David got to his feet then. ‘I’m sorry, Captain Griffiths,’ he said stiffly. ‘I didn’t realize-’ The words didn’t come easily and his mouth felt dry and caked. ‘I’ve always dreamed of this, you see — of getting out to Arabia. I suppose it’s in my — bastard blood.’ He said it with bitterness, for he was convinced now that the world was against him, as it always had been — as it always would be. ‘I’ll work my passage,’ he added wearily, ‘and when we get to Aden you can hand me over to the authorities.’

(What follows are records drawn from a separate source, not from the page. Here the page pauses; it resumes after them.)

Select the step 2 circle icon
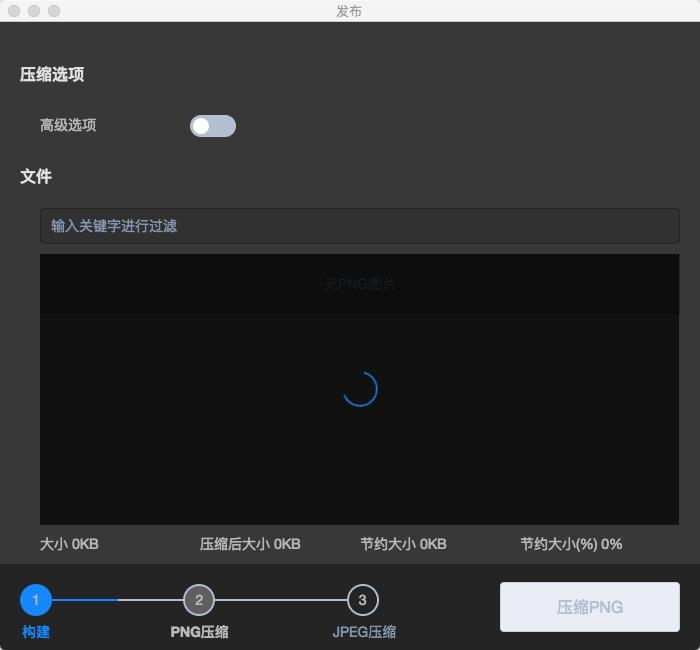The height and width of the screenshot is (650, 700). click(x=199, y=600)
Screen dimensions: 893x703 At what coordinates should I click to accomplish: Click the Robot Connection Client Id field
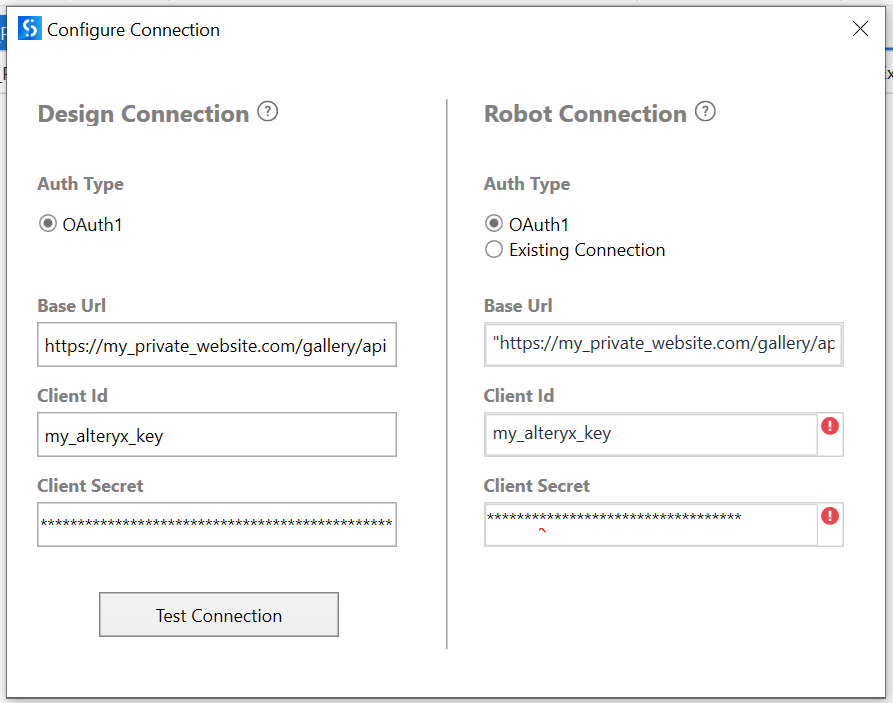650,434
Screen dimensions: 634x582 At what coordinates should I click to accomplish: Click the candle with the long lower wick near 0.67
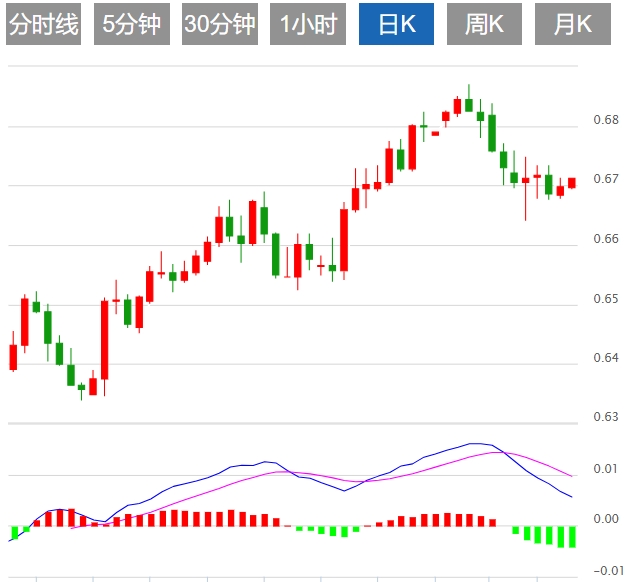(x=525, y=181)
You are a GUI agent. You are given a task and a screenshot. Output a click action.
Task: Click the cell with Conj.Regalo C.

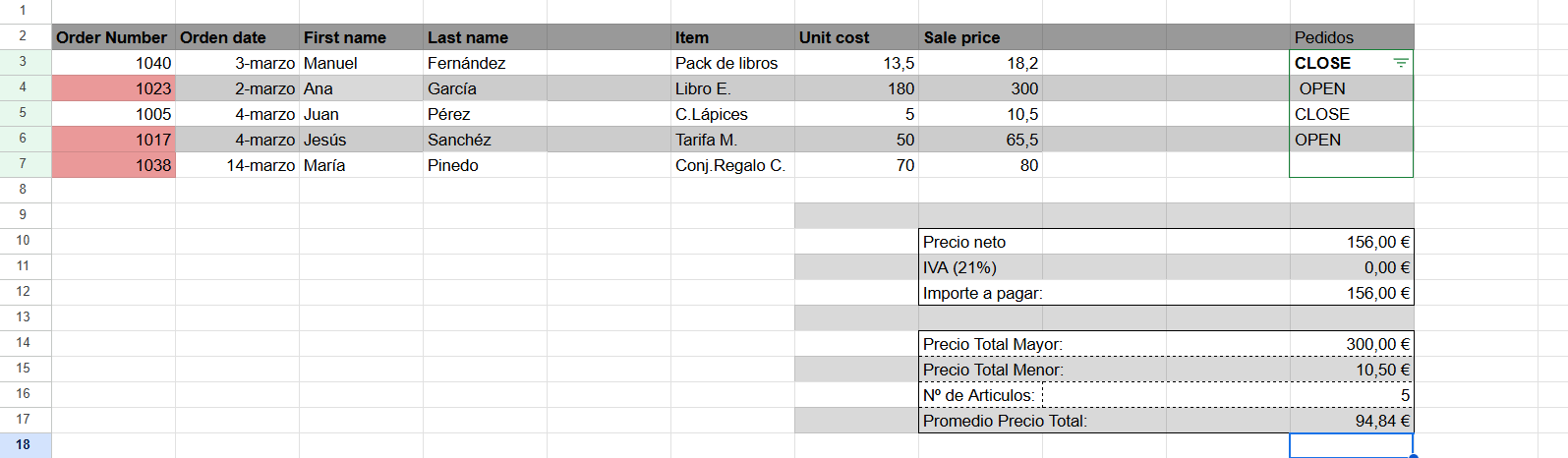click(x=732, y=165)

Griffiths nodded. ‘That’s the first sensible suggestion you’ve made. And it’s exactly what I ought to do.’ He had turned away and stood for a moment lost in thought. ‘Your father did me a good turn once. I owe him something for that, but the question is would I be doing him a good turn-’ He gave a quick shrug and subsided into his chair, chuckling to himself. ‘It has its humorous side, you know.’ And David watched, fascinated and with a sudden feeling of intense excitement, as Griffiths’s hand reached out to the bridge communicator. ‘Mr Evans. Come down to my cabin for a moment, will you?’ And then, looking at David: ‘Well, now, for the sake of Mr Grant, whom I wouldn’t have suspected of such lawlessness, and for the sake of your i

father, who’s going to get the shock of his life, I’m going to sign you on as a deck hand. But understand this,’ he added, ‘any trouble at Aden and I hand you over to the authorities.’